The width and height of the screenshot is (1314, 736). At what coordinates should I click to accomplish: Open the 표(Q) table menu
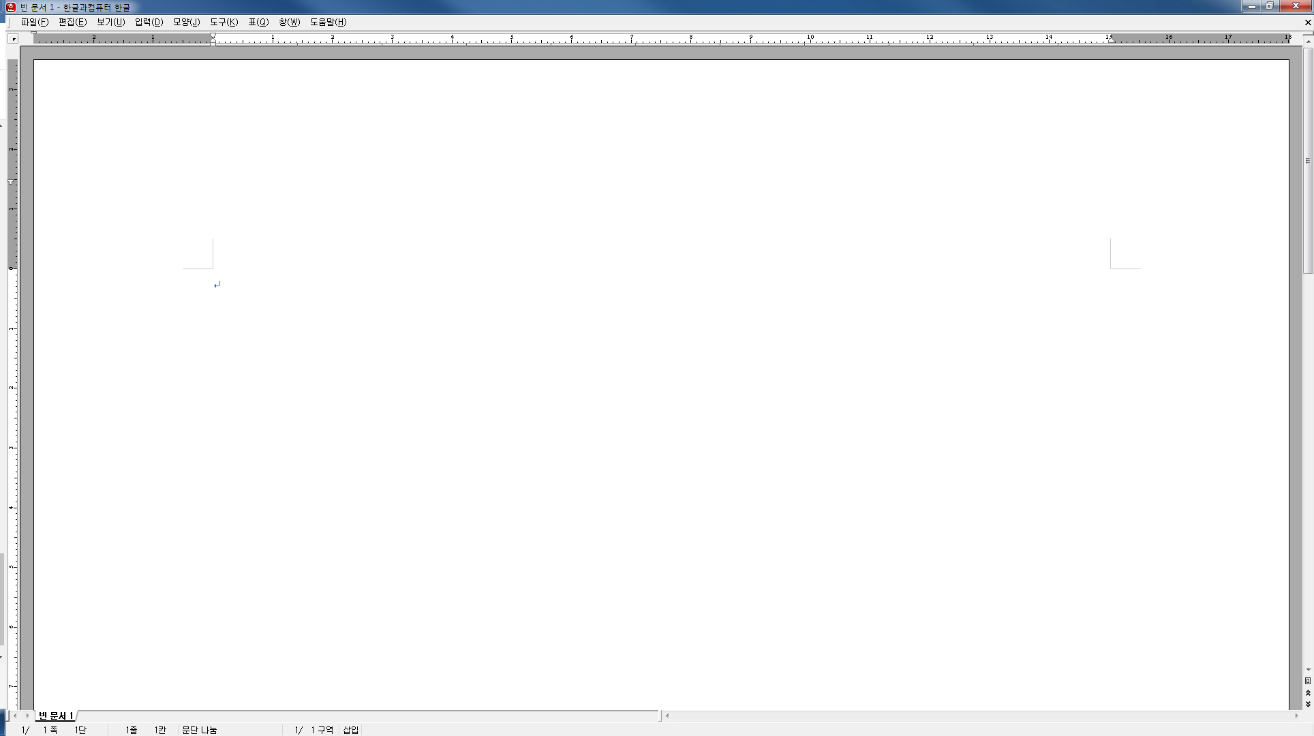pyautogui.click(x=258, y=22)
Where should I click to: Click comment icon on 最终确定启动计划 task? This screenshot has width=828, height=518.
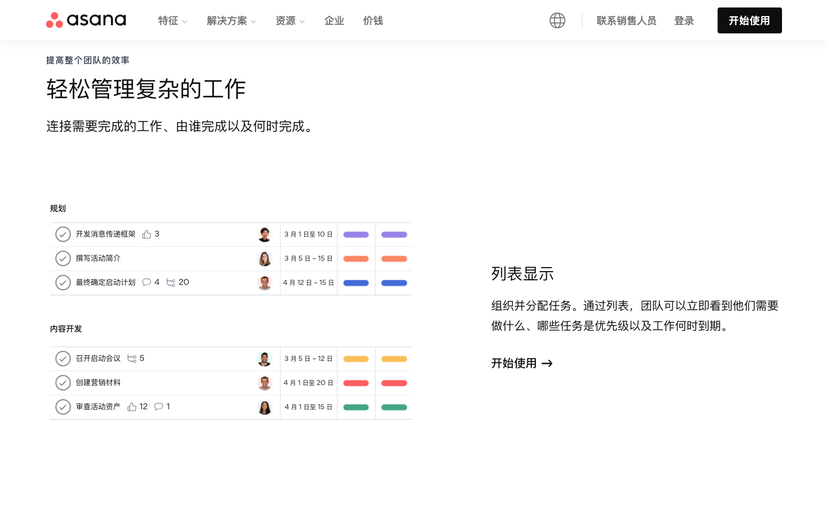point(147,283)
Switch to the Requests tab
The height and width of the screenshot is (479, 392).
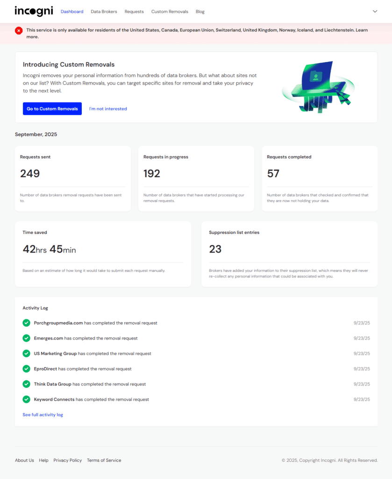(134, 12)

--------

Objective
Rewrite the entries above as a numbered list. Skip any blank lines, and leave the pictures out.

Correct answer
1. The width and height of the screenshot is (1314, 736). At what coordinates should I click to accomplish: Open the 표(Q) table menu
2. pyautogui.click(x=258, y=22)
3. Where should I click to: Click comment icon on 最终确定启动计划 task? This screenshot has width=828, height=518.
4. point(147,283)
5. Switch to the Requests tab
6. The height and width of the screenshot is (479, 392).
7. (134, 12)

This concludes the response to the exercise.